Whitby Abbey looking good

StackSocial is a place where they sell stuff at nice prices. I first came across them when they were selling Lytro Illum cameras at a very knock down price. But only in America, chiz chiz (chiz is a Nigel Molesworth word meaning cheat or swindle - as any fule kno). 

Anyhoo, I've bought a couple of items of software from them at very attractive discount, the latest being HDR Projects 4 Professional. The software is very, very, good. HDR usually needs several images which are taken at different exposure. But this software will also take a single exposure and do a tone mapping job which is almost as good as using multiple shots. It has lots of presets and works very well. 

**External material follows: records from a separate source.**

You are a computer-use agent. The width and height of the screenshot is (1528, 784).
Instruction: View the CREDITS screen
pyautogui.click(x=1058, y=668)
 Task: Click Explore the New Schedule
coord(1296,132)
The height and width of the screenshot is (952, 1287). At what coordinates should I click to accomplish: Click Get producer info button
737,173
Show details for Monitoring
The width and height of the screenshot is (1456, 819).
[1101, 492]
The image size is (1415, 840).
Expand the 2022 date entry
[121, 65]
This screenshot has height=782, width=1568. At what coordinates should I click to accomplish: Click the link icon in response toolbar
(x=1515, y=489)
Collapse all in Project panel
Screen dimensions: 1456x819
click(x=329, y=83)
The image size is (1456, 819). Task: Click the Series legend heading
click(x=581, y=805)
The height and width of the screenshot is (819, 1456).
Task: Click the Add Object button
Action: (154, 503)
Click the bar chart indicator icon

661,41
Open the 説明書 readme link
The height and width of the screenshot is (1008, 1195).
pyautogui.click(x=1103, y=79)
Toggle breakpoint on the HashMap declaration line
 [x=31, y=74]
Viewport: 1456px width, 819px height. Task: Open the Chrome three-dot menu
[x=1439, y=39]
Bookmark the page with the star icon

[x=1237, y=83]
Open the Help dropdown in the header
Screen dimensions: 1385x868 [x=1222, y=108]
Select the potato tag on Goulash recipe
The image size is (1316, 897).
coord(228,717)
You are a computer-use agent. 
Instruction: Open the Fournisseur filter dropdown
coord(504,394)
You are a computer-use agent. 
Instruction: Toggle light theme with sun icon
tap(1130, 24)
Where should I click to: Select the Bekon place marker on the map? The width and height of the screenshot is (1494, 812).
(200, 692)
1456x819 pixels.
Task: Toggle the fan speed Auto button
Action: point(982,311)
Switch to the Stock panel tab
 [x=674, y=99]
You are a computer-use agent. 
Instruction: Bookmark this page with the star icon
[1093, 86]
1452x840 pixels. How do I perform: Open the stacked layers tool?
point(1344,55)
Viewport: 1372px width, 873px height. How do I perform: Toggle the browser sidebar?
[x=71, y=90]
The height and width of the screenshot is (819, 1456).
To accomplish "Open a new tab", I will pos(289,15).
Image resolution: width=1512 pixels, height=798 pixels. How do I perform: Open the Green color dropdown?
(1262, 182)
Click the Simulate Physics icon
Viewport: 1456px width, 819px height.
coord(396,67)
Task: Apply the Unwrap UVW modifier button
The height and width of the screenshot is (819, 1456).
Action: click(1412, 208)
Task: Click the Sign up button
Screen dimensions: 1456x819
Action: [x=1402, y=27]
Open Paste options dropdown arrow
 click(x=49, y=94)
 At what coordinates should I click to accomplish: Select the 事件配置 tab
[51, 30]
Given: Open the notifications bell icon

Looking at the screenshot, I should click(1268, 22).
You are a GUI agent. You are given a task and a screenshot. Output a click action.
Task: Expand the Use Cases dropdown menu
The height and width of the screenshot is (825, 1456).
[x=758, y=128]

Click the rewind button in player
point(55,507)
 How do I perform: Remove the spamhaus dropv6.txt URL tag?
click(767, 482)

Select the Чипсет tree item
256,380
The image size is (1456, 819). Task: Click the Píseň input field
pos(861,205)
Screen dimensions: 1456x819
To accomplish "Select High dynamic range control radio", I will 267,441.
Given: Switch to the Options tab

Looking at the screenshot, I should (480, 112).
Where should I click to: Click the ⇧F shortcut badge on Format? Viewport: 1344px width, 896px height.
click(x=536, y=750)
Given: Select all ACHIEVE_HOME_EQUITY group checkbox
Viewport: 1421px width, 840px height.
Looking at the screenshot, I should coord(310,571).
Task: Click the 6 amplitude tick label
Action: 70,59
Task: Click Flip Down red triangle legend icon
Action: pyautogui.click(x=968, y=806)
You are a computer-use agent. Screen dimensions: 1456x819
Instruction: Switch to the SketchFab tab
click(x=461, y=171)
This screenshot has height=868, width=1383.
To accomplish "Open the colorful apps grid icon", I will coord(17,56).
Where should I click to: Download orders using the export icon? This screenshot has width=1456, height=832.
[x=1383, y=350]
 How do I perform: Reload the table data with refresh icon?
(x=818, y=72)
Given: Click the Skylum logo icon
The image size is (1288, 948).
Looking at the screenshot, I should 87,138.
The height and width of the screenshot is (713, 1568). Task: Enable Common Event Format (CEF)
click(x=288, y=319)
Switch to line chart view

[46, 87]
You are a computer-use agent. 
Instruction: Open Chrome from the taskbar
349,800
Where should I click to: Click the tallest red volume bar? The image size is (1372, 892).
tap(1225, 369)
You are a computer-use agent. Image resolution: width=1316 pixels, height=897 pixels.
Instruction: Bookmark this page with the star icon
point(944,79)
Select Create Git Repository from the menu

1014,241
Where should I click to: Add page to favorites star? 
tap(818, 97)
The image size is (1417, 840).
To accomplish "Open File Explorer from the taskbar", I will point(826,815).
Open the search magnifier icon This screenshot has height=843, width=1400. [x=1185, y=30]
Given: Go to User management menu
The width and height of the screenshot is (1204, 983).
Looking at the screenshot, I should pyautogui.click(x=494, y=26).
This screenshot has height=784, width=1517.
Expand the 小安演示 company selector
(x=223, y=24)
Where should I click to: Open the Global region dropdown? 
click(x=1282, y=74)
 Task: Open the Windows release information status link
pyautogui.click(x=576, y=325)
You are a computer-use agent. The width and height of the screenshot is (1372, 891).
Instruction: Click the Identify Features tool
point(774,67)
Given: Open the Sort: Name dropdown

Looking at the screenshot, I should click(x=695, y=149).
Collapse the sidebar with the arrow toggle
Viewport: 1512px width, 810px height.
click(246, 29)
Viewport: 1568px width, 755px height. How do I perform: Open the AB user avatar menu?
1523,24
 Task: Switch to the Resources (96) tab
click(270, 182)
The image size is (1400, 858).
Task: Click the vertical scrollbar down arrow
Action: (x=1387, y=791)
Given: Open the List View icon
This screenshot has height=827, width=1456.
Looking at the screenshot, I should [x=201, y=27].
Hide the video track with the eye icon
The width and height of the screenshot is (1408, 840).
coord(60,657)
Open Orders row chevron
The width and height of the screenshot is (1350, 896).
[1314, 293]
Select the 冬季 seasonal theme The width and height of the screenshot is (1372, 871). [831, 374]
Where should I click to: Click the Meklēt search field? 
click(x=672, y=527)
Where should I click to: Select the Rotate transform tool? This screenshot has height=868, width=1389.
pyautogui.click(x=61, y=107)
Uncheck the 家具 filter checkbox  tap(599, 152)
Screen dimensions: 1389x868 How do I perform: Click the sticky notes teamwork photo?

If you are interested in making your pictures that bit more awesome, and particularly if you use Photoshop and Lightroom, this package represents great value at only twenty quid. 

Free Photographic Filters

It is rather strange that, having invested in cameras and lenses that give the most true to life images, we then invest even more in filters to make the pictures look lo-fi again. But we do.

The good news is that one of these filter packs has now become free. I've no idea how Google ended up selling a bunch of high quality filters for Photoshop and Lightroom, but they did. And now they've made the filters free.

The Google Nik Collection of filters is well worth having. There are some noise reduction and HDR ones among them which are OK, although these kind of things are probably done at least as well by some of the built-in features of Photoshop and Lightroom. However, the vintage camera and black and white filters are lovely. The set used to represent reasonable value at 85 quid. For free its a steal. 

Burnby Hall Tulip Festival

I'd not heard of Burnby Hall until this weekend. They are presently having a tulip festival, and number one wife wondered if I'd fancy going along an taking some pictures. 

Would I just.

So it was into a bag with a goodly assortment of lenses, tripods and kinds of other paraphernalia (that's the great thing about photography - plenty of scope for paraphernalia) and then off down the road to Pocklington. 

It was lovely. We got there nice and early when there was a bit of an angle to the light and it was nice and quiet. It's a great place to visit. Good food, good weather (at least today) and lots of tulips. We saw loads of families with picnics making a proper day of it. And there was even a brass band at 2:00.  

Not sure they've fully grasped how Secret Gardens work though....

Kodak Photo CD Fun and Games

Twenty years ago, when I was still learning how to take photographs, Kodak Photo-CD was supposed to be the next big thing. Keeping photographic negatives and prints was going to be so old-fashioned in the new, wonderful, digital age. 

Of course I bought into it. I got four or five rolls of film encoded onto this magical, future-proof, media. Of course, twenty years on all my prints and negatives are still around and usable. And the Photo-CD? Well, if you dig  around long enough you can find a program called Irfanview which will convert the files into something you can view again. I spent a happy hour or so this evening getting a bunch of pictures of the disks and passing them around the family.

The one above came out sort of OK, although I seem to have got a perfectly focused foreground and blurry background. So, twenty years ago I was still making the same mistakes I'm making today, just with a lot less technology to help out.